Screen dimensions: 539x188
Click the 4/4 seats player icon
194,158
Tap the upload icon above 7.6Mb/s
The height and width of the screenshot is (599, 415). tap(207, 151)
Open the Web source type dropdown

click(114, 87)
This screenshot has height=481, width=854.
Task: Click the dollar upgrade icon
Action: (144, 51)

--

Work to be completed: Word for word, transcribe the data shown above.

Exercise output:
Screen dimensions: 539x188
Click the 4/4 seats player icon
194,158
Tap the upload icon above 7.6Mb/s
The height and width of the screenshot is (599, 415). tap(207, 151)
Open the Web source type dropdown

click(114, 87)
This screenshot has height=481, width=854.
Task: Click the dollar upgrade icon
Action: (144, 51)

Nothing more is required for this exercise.